Most “golf-specific training” misses the point. It’s not about mimicking the swing. It’s about producing force, quickly, and transferring it through a rotational system. Derek Smidt lays out a clear 4-phase model that builds from general strength to elastic power, all tied to what actually drives club head speed and keeps athletes healthy.
What Golf-Specific Training Actually Means
The swing is fast: under 300ms from top of backswing to impact. That changes everything.
The goal isn’t just force production. It’s impulse: high force, delivered quickly. Add in vertical ground reaction forces and rotational stretch-shortening, and you get a clearer target:
1. Build hip extension and upper body force
2. Deliver it in a short time window
3. Transfer it through rotation efficiently
Phase 1: Build Capacity Before You Chase Output
This is reset and rebuild. Tempo eccentrics, full ranges, and controlled loading. The key here isn’t intensity. It’s restoring movement and building tolerance.
The main programming points are slow eccentrics (6–10s) and full range of motion at the hip, knee, and ankle.
This phase also quietly sets up everything later.
Phase 2: Max Strength Without Compromise
This is the only real window to push force hard.

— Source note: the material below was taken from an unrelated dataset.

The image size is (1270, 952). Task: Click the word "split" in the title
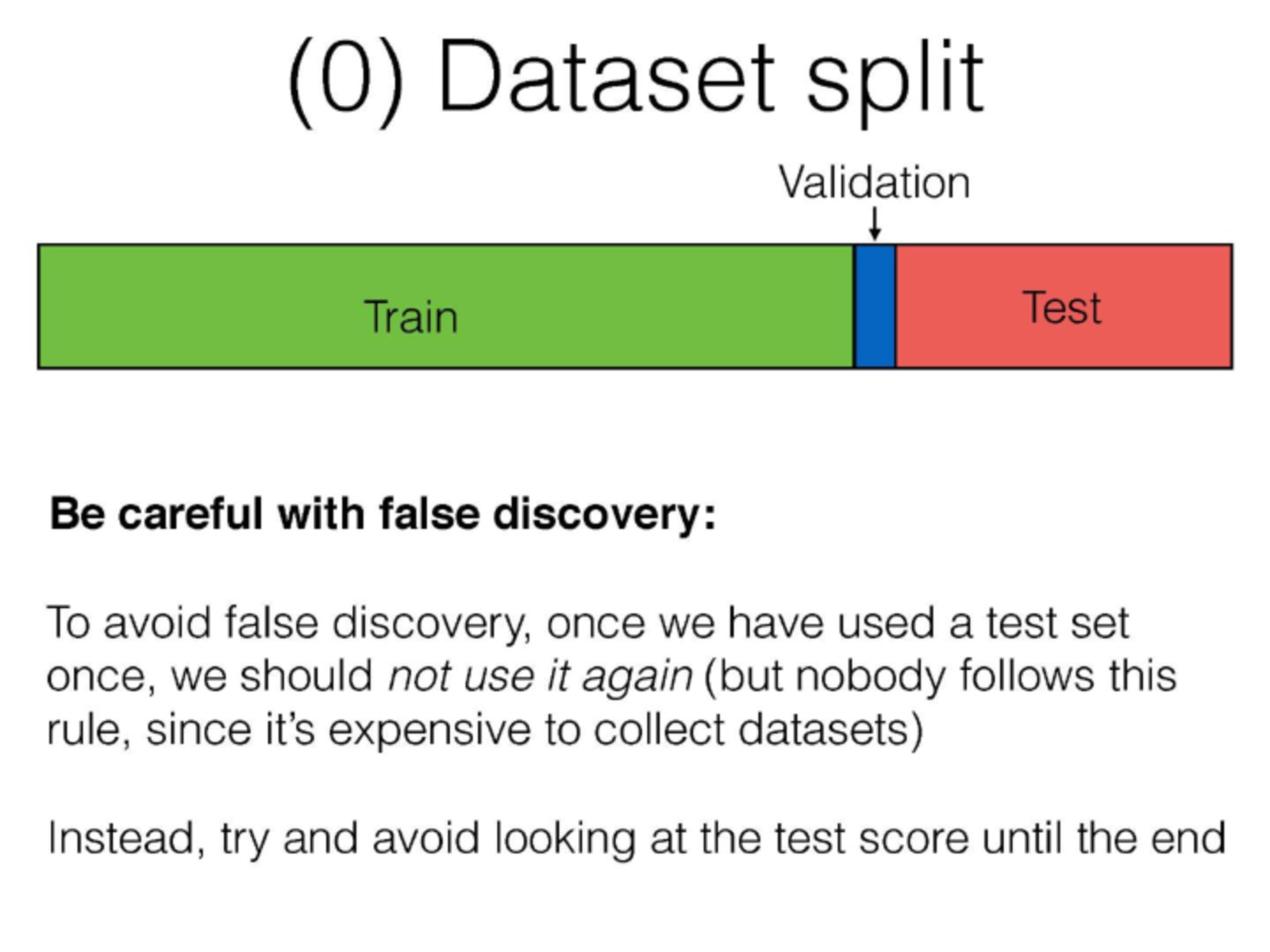895,80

Two things stand out here:
1. Eccentric overload done safely
-Instead of chasing load, you create situations where the athlete has to resist high force with "Eccentric Boost". That’s where real mechanical tension shows up without unnecessary risk
2. Isokinetics as a force builder
-Extend sets beyond typical ranges by letting data dictate when to stop. Maximize the opportunity to push until force actually drops off
This phase is intentionally fatiguing. It’s the bottom of the curve before adaptation.
Phase 3: Power Is About Timing, Not Just Output
Peak power isn’t the goal, time to peak power is. If power shows up too late, it doesn’t transfer to the swing.
So instead of just chasing the highest number:
-Select loads that hit peak power around ~300ms
-Use contrast loading to shift both output and timing
-Let data guide load, not feel
In practice, this often means slightly lighter loads outperform heavier ones, even if peak power is lower.
Phase 4: Elastic Power for Performance and Injury Prevention
The goal is improving how quickly athletes transition from eccentric to concentric. That “switch” is everything.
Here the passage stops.